How to Grow a Grateful World: Three Steps to Engaged Gratitude

seedlingDo you want more gratitude in your life? If so, cultivate it! This article will give you tools that allow you to take an active part in creating a more grateful world.

As AJ Muste, a committed nonviolent peace activist said, “There is no way to peace. Peace is the way.” The more we practice peace, the more peace becomes our lives. Just like peace, we can live in gratitude every moment.

Even in the midst of intense conflict, we can be cultivate gratitude.

The best ways to create gratitude in your experience of the world – in your world, your home, your life, your heart – is to practice, invest in, and engage with it. In addition to a host of physical health benefits from stress relief to heart health, recent studies prove that gratitude decreases both depression and loneliness.

Gratitude can also become a path of service that leads to acts that benefit humanity. Grow gratitude, and offer future generations a more beautiful world.

Grow Your Gratitude, in Three Steps:

1: Invoke and Embody Gratitude

Make gratitude real in this moment. Create gratitude in your very core.

*Instruction*
Please continue the article on growing gratitude, picking up right after its last sentence under the first step.

*Recorded data*
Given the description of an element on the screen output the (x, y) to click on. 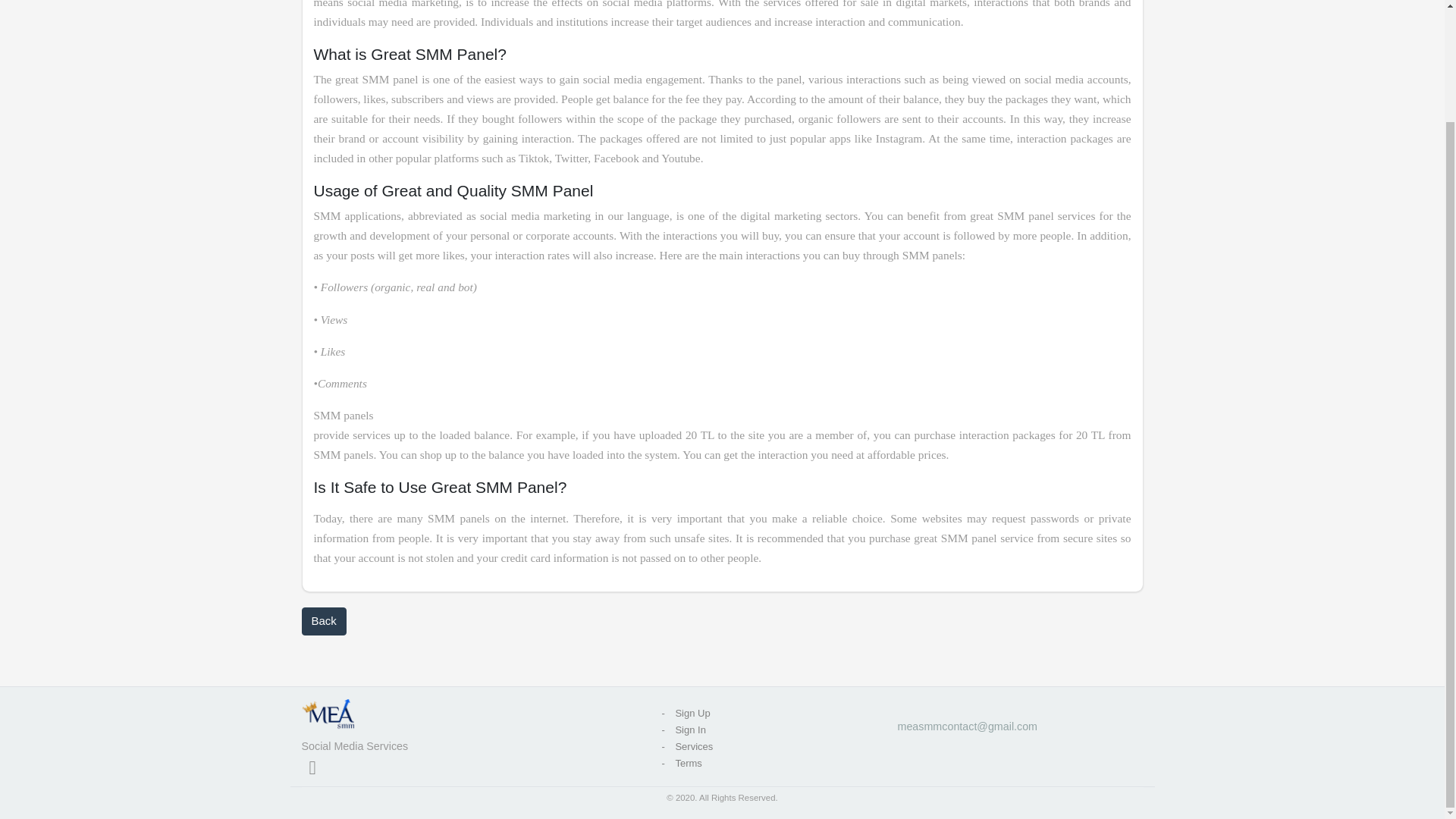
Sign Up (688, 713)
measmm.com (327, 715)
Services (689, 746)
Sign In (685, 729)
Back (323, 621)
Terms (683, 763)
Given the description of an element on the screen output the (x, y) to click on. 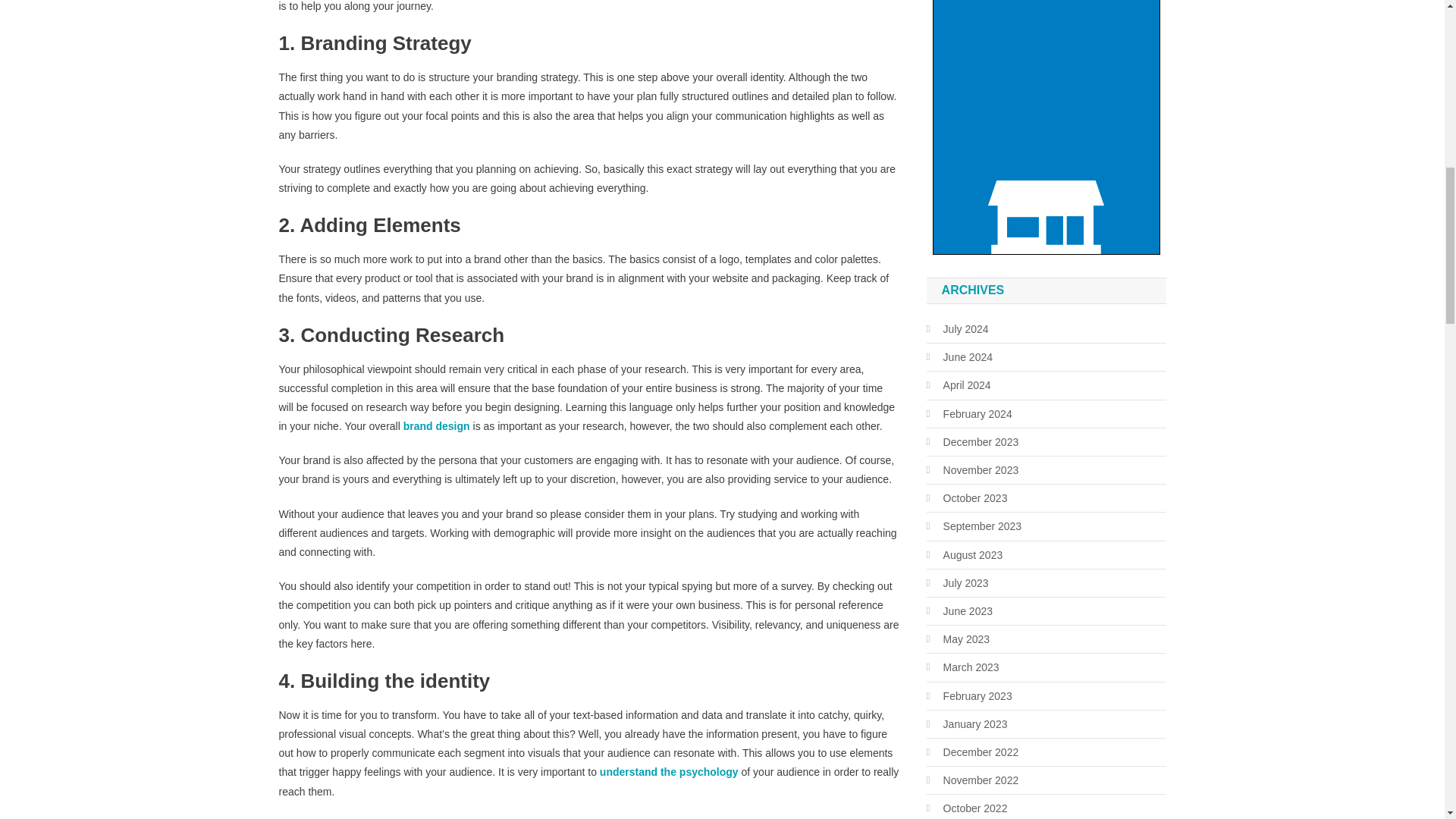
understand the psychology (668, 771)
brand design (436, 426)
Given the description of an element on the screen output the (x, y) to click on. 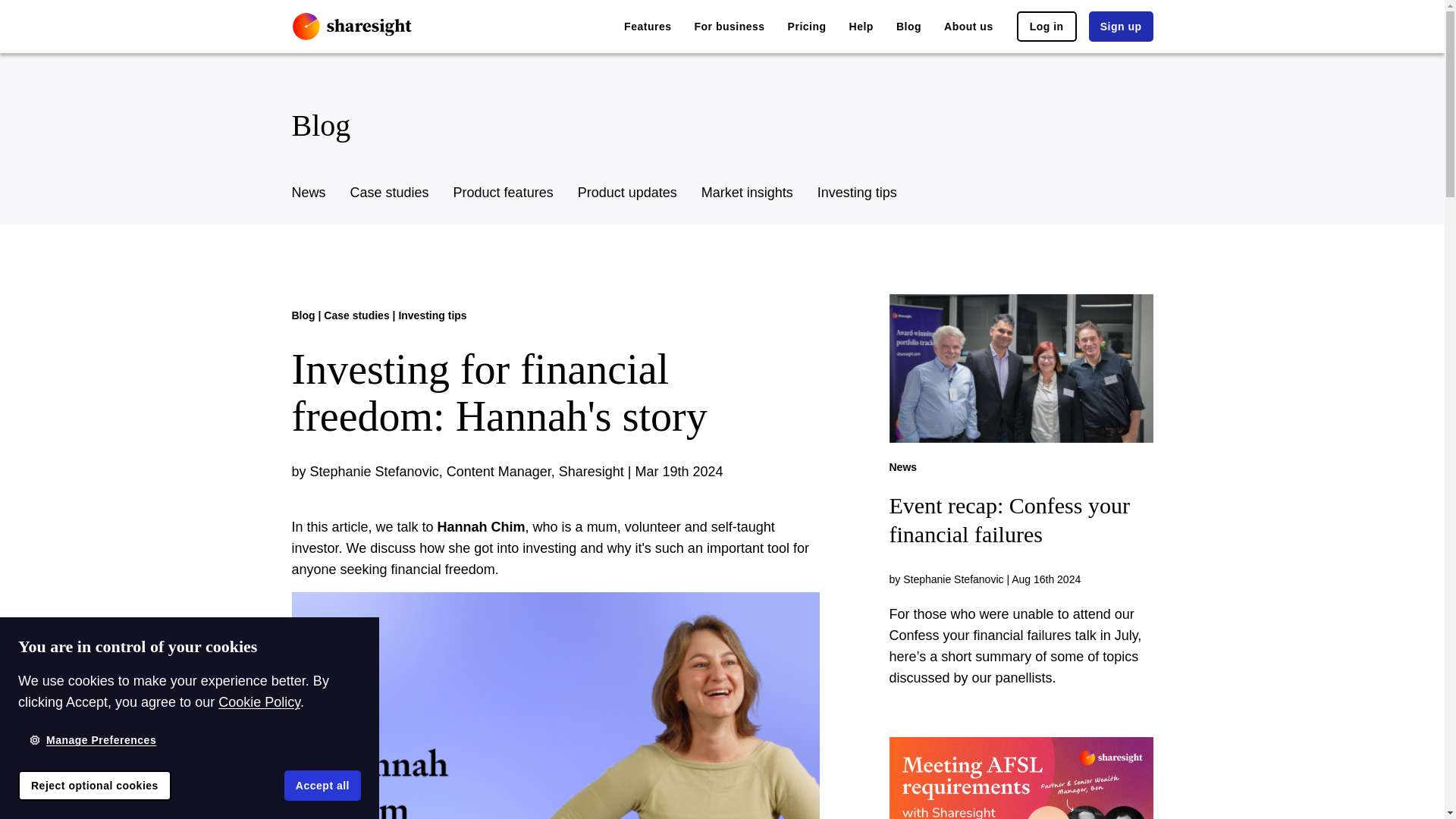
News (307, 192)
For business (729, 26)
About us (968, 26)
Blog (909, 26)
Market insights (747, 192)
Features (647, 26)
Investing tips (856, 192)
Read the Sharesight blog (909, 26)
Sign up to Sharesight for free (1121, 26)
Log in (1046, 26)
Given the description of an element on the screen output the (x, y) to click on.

*Expected answer*
Gratitude practice, asking powerful questions, inducing positive states, prayer and meditation are all ways to invoke gratitude. So is looking at your child, or your beloved. So is smelling a flower, or looking at your favorite piece of art. For some of us, listening to music, dancing, or running is an easy way to find the way to the gratitude nested inside of us.

With a little bit of practice, or for some even without, wherever we are, whatever we’re doing, we can invoke and embody the presence of gratitude.

Love can be a powerful doorway to gratitude. For now, an easy way to manifest the presence of gratitude is to think of something that makes you feel a love beyond limits, unconditional, eternal. The perfect love.

You may find this love at the heart of deep prayer, in the arms of your beloved, sharing a smile with your child.

Feel it. Breathe it in. And out. Ahhhh. There it is. Now feel it even more. Let your heart, your whole being, glow with this love, and allow it to grow into a full sense of gratitude.

Let each breath expand it, each heartbeat ground it in your being.

2: Grow Your Gratitude!
Gratitude heals the heart. This is true on multiple levels. Of course it makes sense on the metaphorical level – how could becoming grateful NOT heal a broken heart?

When we experience loss, healing comes from realizing that the sum total of the impact of any experience was for the best. When we get this, it becomes easy to be grateful for the experiences we encounter.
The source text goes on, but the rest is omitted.